Eine Statue der Justitia steht mit Waage und Schwert in der Hand.

(Foto: Arne Dedert/dpa/Symbolbild)

Berlin (dpa/bb) - Gegen einen 36-Jährigen, dem sieben gewalttätige Übergriffe zur Last gelegt werden, hat am Dienstag am Berliner Landgericht der Prozess begonnen. Der Mann soll in einem Fall eine 70 Jahre alte Frau in einem Wohnhaus getreten und erheblich verletzt haben. Bei einer anderen Tat soll er auf einem Friedhof im Stadtteil Friedenau einen Mann geschlagen haben.

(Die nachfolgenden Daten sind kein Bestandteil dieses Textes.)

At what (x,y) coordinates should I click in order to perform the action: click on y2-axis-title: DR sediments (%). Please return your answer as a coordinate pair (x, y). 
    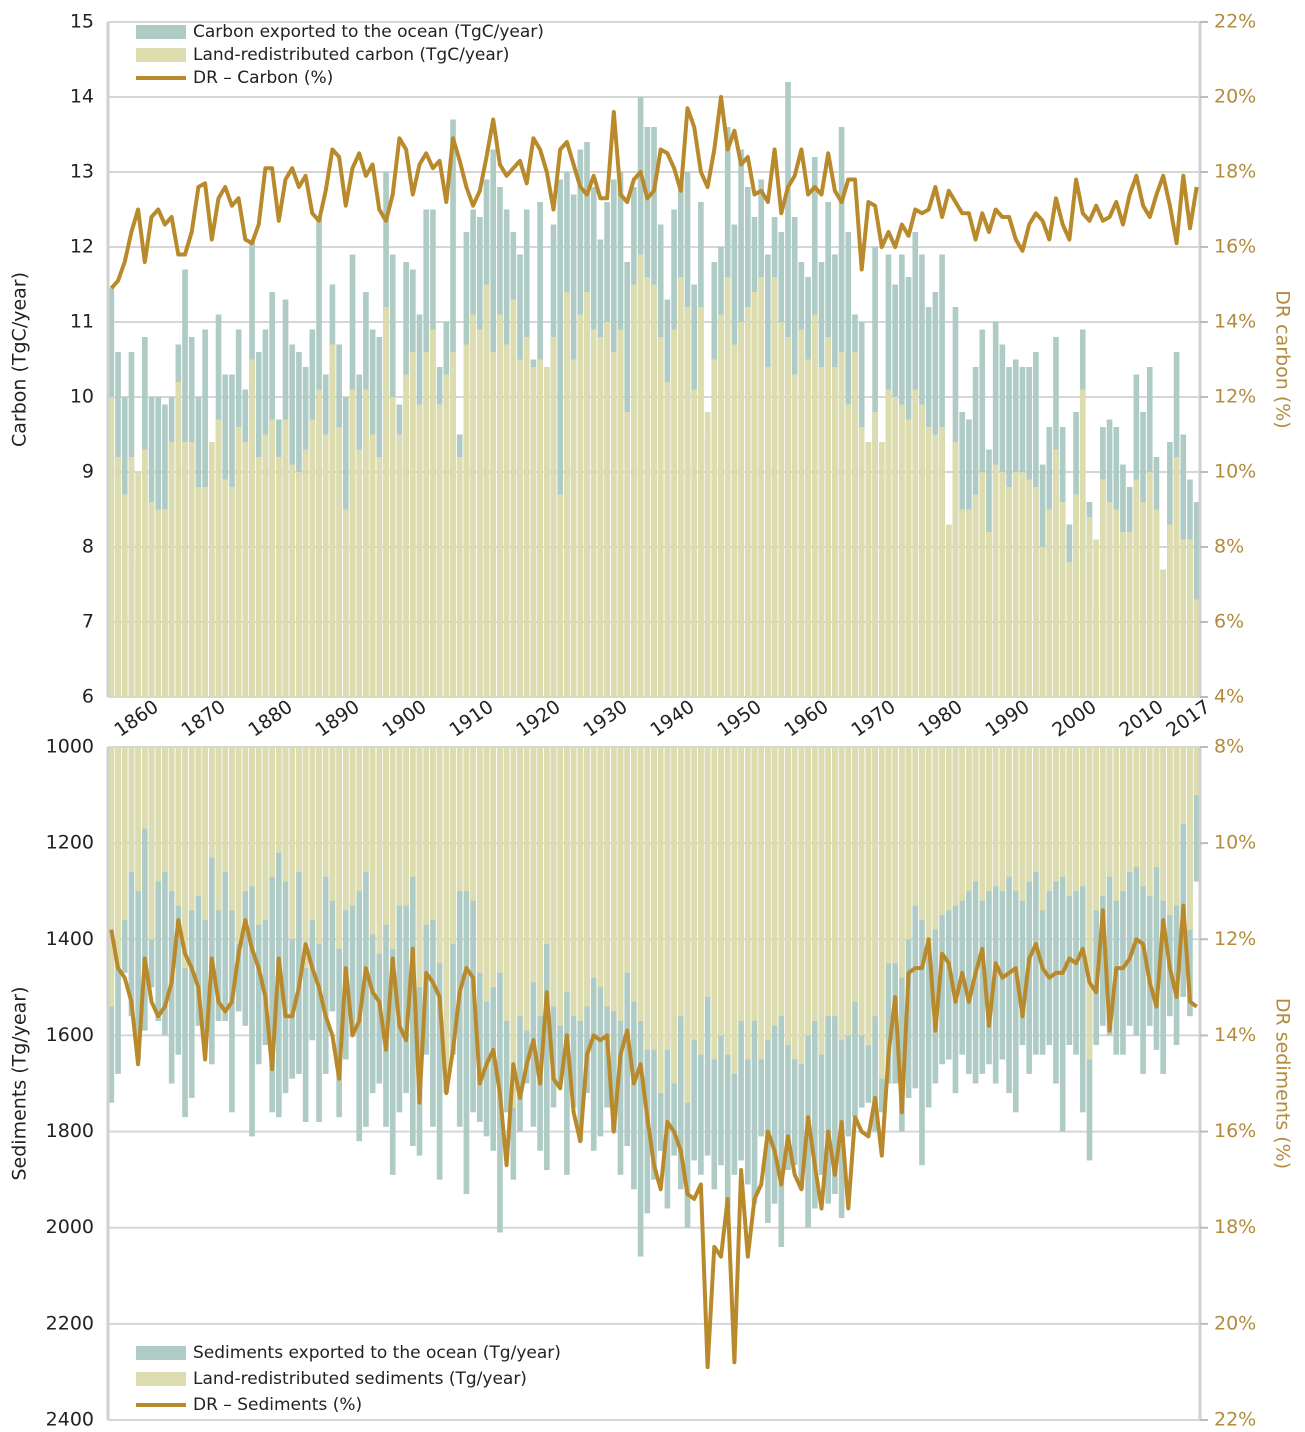
    Looking at the image, I should click on (1283, 1084).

Die Verteidigerin erklärte zu Prozessbeginn, ihr Mandant werde sich zunächst nicht zu den Vorwürfen äußern.

Der Beschuldigte soll von September 2020 bis Februar 2022 immer wieder andere Menschen attackiert haben. Die Staatsanwaltschaft geht davon aus, dass der 36-Jährige vermutlich nicht oder nur eingeschränkt schuldfähig gewesen sei. Die Behörde strebt seine Unterbringung in einem psychiatrischen Krankenhaus an.

Als erste Zeugin sagte eine 26-Jährige, der Beschuldigte habe sie während eines Streits angegriffen und gewürgt. Sie habe danach gegen den Mann, der für sie ein Bekannter gewesen sei, eine einstweilige Verfügung nach dem Gewaltschutzgesetz erwirkt. "Er hielt sich nicht daran, tauchte trotzdem wieder vor meinem Wohnhaus auf", sagte sie. Als er im Juli 2021 im Haus war, habe er ihre Nachbarin getreten. "Sie wollte mir helfen." Die damals 70-Jährige habe eine Hüftfraktur erlitten.

Der 36-Jährig muss sich unter anderem wegen Körperverletzung verantworten. Der Prozess wird am 9. August mit der Befragung weiterer Zeugen fortgesetzt.